İran’da Batı yanlısı Şah Rıza Pehlevi yönetimine karşı hoşnutsuzluğun arttığı dönemde ülkenin önde gelen din alimleriyle toplantılara katılan Reisi, kısa sürede din alimleri arasında güvenilir bir figür haline geldi.

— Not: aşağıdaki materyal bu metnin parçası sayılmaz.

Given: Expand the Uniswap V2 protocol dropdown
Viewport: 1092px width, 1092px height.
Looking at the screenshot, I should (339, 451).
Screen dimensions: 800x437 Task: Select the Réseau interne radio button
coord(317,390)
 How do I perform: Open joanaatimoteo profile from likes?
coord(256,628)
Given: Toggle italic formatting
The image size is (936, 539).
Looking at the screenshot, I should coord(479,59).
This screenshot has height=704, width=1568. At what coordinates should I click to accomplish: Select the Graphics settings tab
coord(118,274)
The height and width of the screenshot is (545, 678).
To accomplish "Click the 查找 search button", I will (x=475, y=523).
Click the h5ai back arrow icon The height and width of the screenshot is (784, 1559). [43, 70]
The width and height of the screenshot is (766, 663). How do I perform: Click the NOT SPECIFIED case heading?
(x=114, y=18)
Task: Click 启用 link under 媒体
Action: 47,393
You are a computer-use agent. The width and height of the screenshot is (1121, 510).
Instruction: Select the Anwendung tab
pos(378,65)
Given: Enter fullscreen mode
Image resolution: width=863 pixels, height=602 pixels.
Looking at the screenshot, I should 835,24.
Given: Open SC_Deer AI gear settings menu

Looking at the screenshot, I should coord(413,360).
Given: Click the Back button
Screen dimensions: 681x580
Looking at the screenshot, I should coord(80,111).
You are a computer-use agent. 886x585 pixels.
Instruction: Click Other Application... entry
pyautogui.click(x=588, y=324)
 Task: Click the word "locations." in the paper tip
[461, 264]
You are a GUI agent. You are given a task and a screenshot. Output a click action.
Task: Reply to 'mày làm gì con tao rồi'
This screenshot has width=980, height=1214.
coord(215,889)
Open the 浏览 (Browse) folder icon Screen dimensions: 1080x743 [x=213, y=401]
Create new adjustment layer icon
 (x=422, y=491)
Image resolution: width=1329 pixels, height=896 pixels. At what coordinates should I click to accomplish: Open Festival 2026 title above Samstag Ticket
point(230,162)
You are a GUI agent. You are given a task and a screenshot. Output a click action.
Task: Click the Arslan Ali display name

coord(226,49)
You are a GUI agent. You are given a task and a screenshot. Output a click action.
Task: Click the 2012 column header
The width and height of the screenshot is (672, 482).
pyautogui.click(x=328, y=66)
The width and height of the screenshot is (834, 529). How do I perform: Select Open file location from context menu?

Reisi, İran İslam Devrimi’nin mimarı Ayetullah Humeyni’nin devrim fikrinden ve özellikle devlet politikasında din alimlerinin gözetiminin olması görüşünden oldukça etkilendi.

Ayetullah Humeyni.

“Ölüm Komitesi”, katil lakabı ve sessizliği

Humeyni’nin “Özüm onda saklıdır” dediği ancak daha sonra kendisiyle ters düşen muhalif din alimi Hüseyin Ali Muntazeri, Reisi’yi 1988’de İranlı siyasi mahkûmların infazına karışan dört kişiden biri olduğunu söyledi.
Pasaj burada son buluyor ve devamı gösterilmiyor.